Who are we ? Where do we come from ? To whom do we owe our lives, at the very beginning of time? To these ontological questions, as human as they are universal, the famous Kenyan writer Ngugi wa Thiong’o provides an answer inherited from his original culture: The Perfect Nine, his version of the founding epic of his people, the Kikuyu. Translated into French with great subtlety by Laurent Vannini in a presentation as close as possible to the poetic and graphic form desired by the author, Les Neuf parfaits can be read as a great declamatory text, to be listened to like the words of the bard at vigil time:

“I will tell the story of Gikuyu and MumbiAnd their daughters, the Nine Perfects, Matriarchs of the Mumbi dynasty, Founders of their nine clans, Progenitors of a nation. »

Originally, legend says, the “Supreme Benefactor” placed Gikuyu (the man) and Mumbi (the woman) on the snow-capped peak of Mount Kenya, from where they could observe the surrounding lands. From this initial couple were born nine “perfect” girls, endowed with prodigious intelligence, breathtaking beauty, incredible physical abilities, as well as countless moral qualities. These girls founded, with their husbands, the ten clans of the Kikuyu people, which we understand to be the starting point by extension of all of humanity. The text narrates the meeting of young women and their suitors – a cohort of ninety-nine men from far away, attracted by their beauty – then the way in which each starts a family with the husband of her choice, at end of several eliminatory competitions and a long journey peppered with challenges. Along the way, we come across fantastical creatures and frightening situations: man-eating ogres, cyclops, whirring insects, darkness darker than darkness… The adventures pile up and plunge the reader into the richness of a culture that values quest for beauty (through musical expression, dance or even the art of clothing), as much as the handling of arrows or skill in combat. Thus the suitors are questioned:

“How do the peoples you come from dance? The men took up the challenge. Each man had the dance from his region of origin, Or a dance and a song he had collected along the way. Others grabbed drums makeshift flutes, Or simply clapped their hands while whistling. Each man revealed astonishing choreographies. Some jumped into the air and twisted their bodies As if they didn’t have to worry about their bones, Each trying to surpass the others.And the women clapped their hands and ululated for joy. »

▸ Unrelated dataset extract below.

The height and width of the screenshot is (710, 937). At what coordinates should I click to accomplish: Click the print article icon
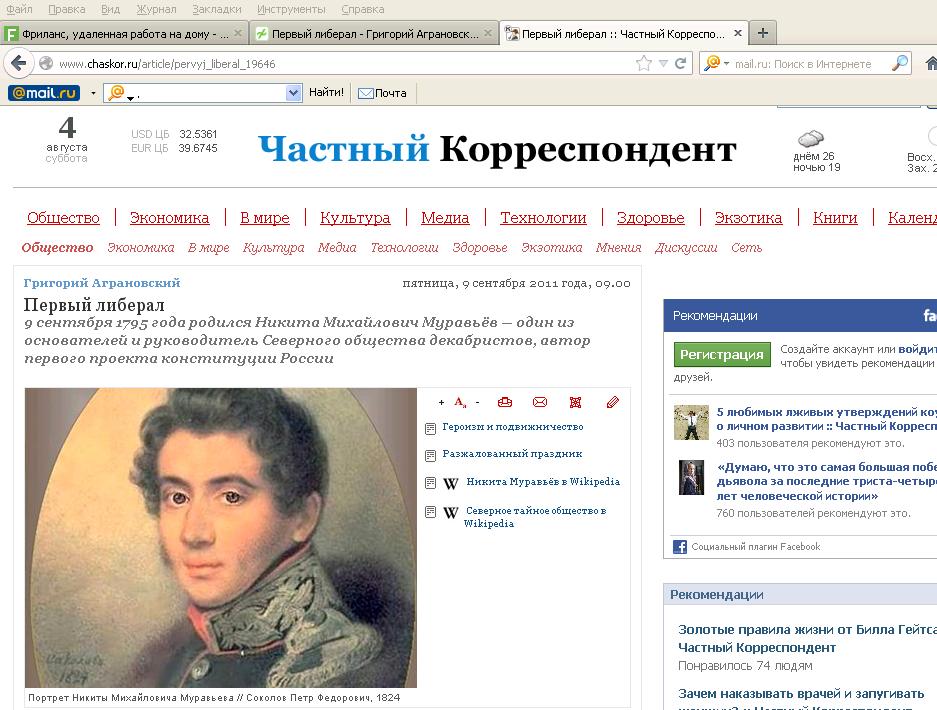click(505, 402)
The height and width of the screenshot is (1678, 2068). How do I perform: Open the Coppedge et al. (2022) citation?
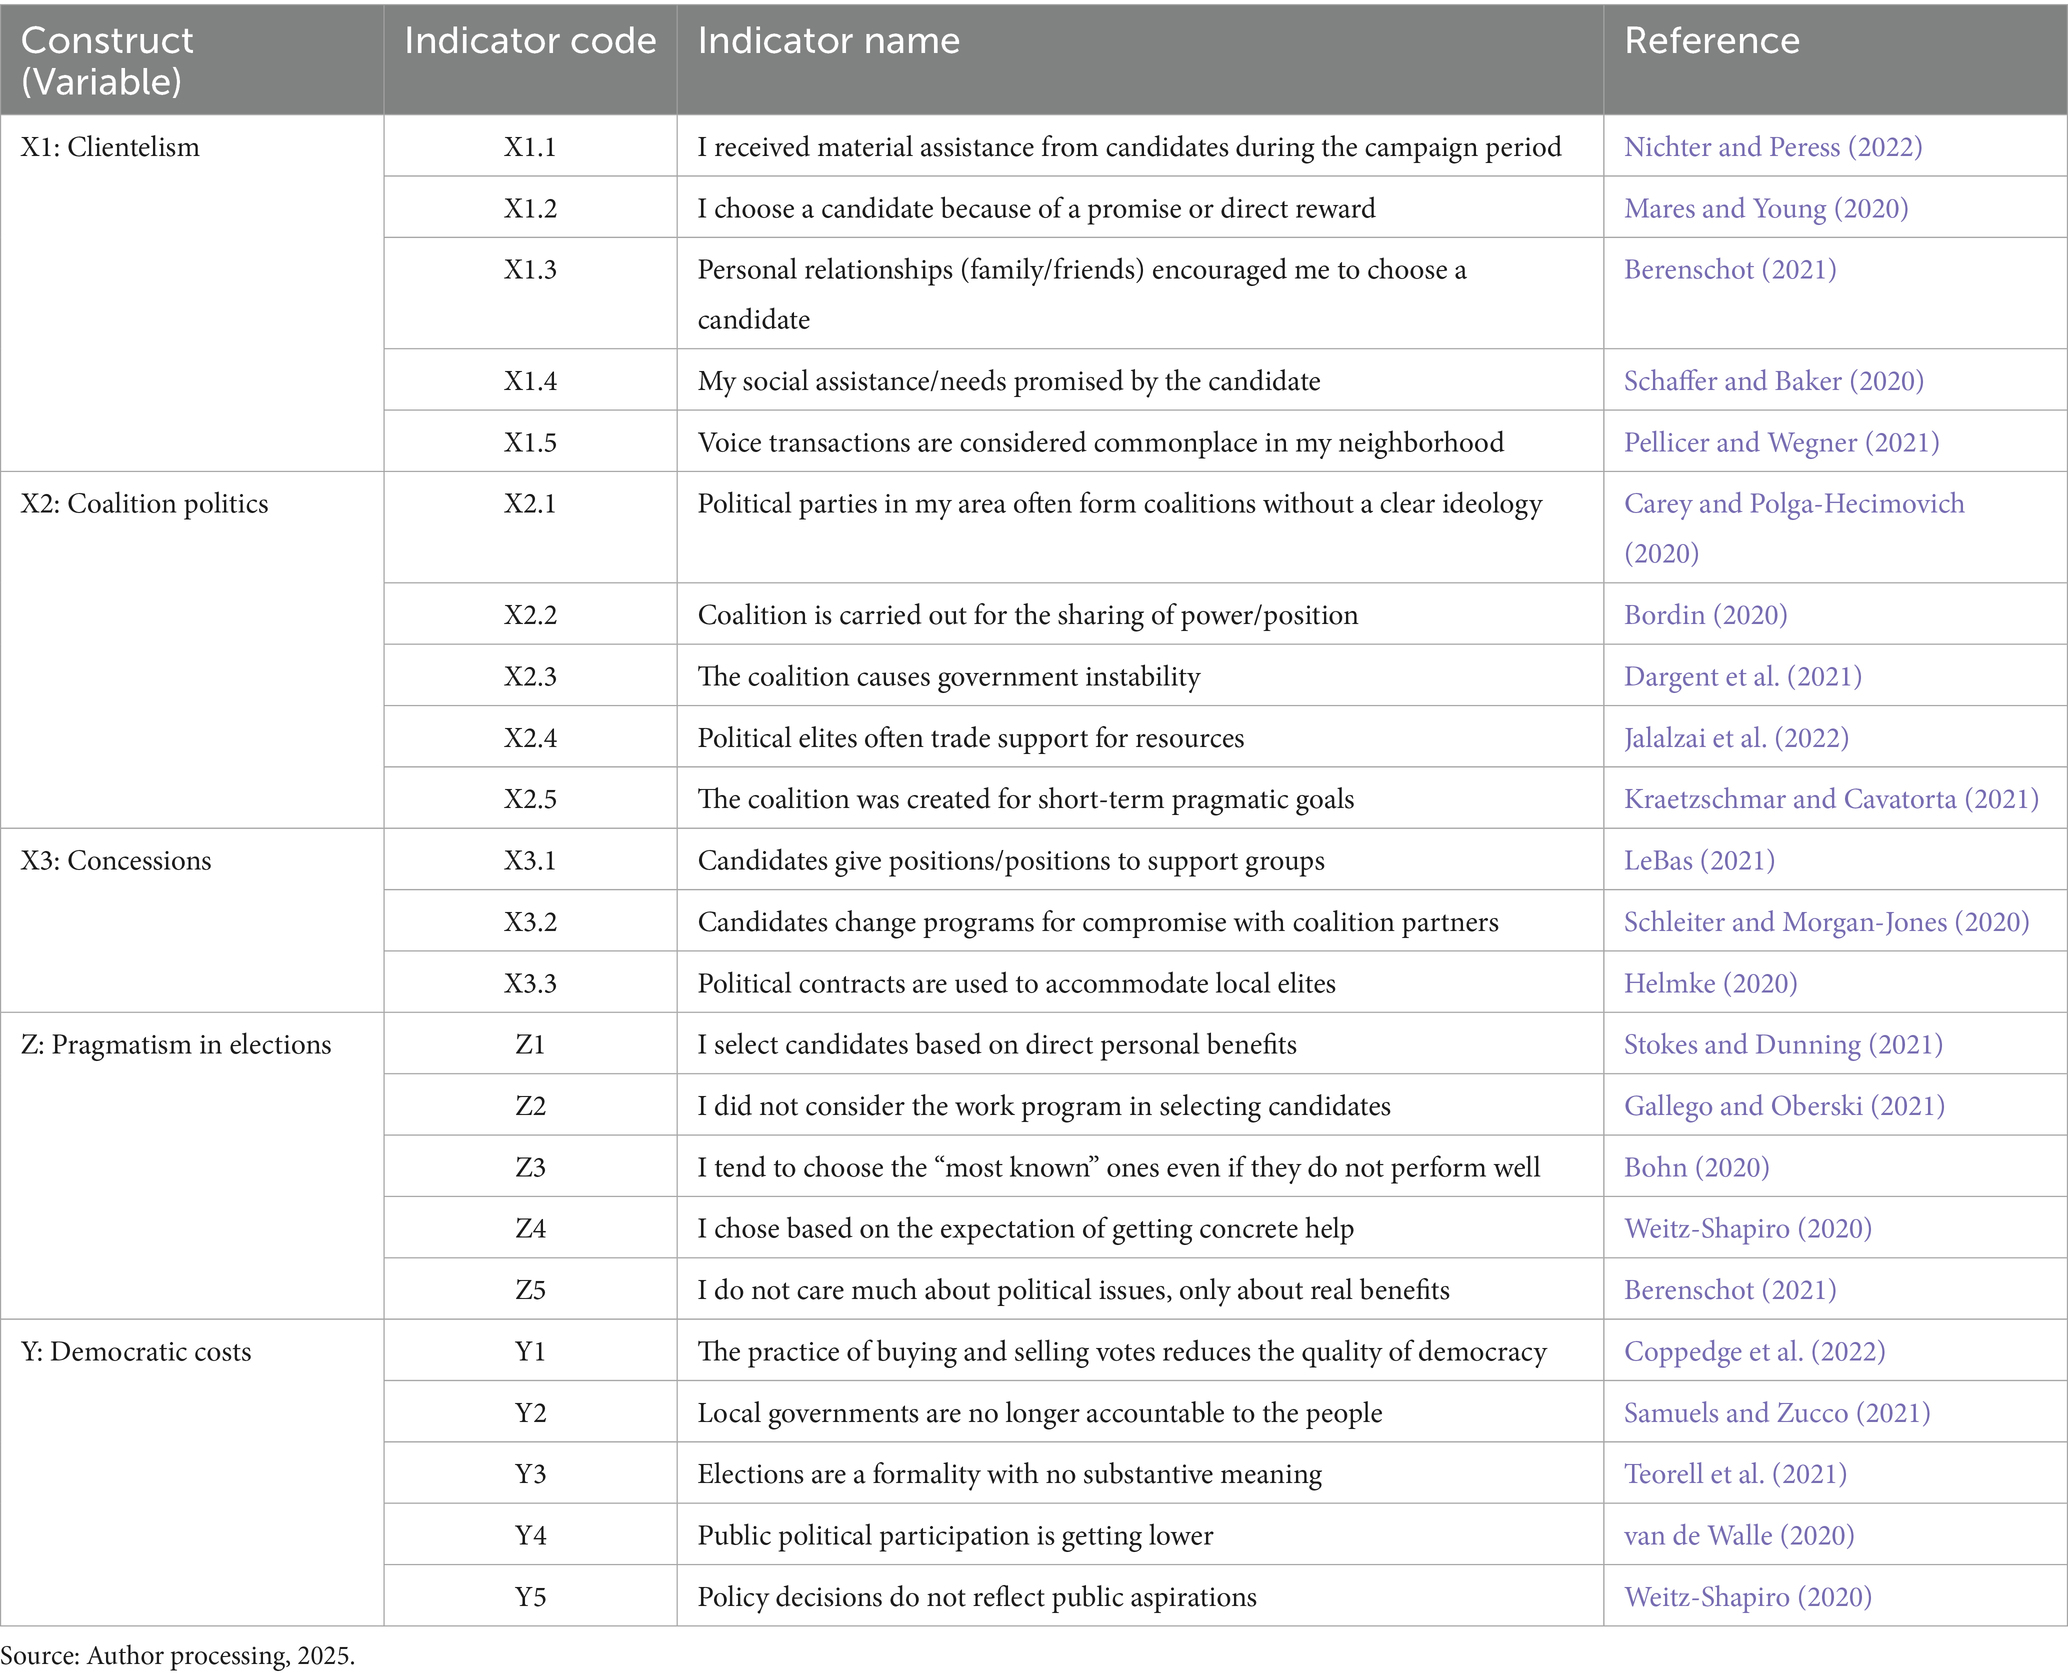1754,1352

Throughout the chapters, the scenes follow one another like so many paintings of a total spectacle, evoking an ancestral world where words, rhythms, instrumental sounds, images and choreographic movements participate in a true vital force.

Mistresses of their destiny

This strong cultural anchoring of which the text allows the discovery is also combined with a great modernity desired by Ngugi wa Thiong’o, for whom the writing of the Nine Perfects is not a simple transcription but a true reinterpretation of the original story. Thus, under his pen, the text particularly values ​​women. Not only do they play the central role of matriarchs, but the writer goes further and makes them conquerors, in every way equal to men, capable of electing their own life companion and remaining masters of their destiny. . We are far from the initial legend where young girls were passively content to discover the arrival of their fiancé.

Finally, the entire text must be placed in the context of the overall approach of the Kenyan writer who, since the mid-1980s, considers his writings as overcoming colonial trauma. Ngugi was born in 1938 in a country under British domination, whose presence had begun in Kenya with a colonization in 1884, expropriating the indigenous people and imposing on them the English language to the exclusion of vernacular languages, perceived de facto as powerless to convey knowledge and creation.

In 1986, the writer published a landmark essay: Decolonizing the Mind (La Fabrique Editions), which marks his emancipation with regard to the English language. Since then, he has written all his books primarily in Kikuyu (also called Gikuyu), thus rehabilitating his language and the culture to which it attests. By publishing The Nine Perfects, he contributes not only to highlighting the great African epic stories – we think of the Mandinka epic of Sundiata in West Africa or that of the mvet in Cameroon – but even more to broadening the global repertoire of great founding stories such as the Hindu Mahabharata and Ramayana or the Greek Iliad. A poetic gesture as much as a political one, The Nine Perfects thus offers each reader the opportunity to grow in humanity.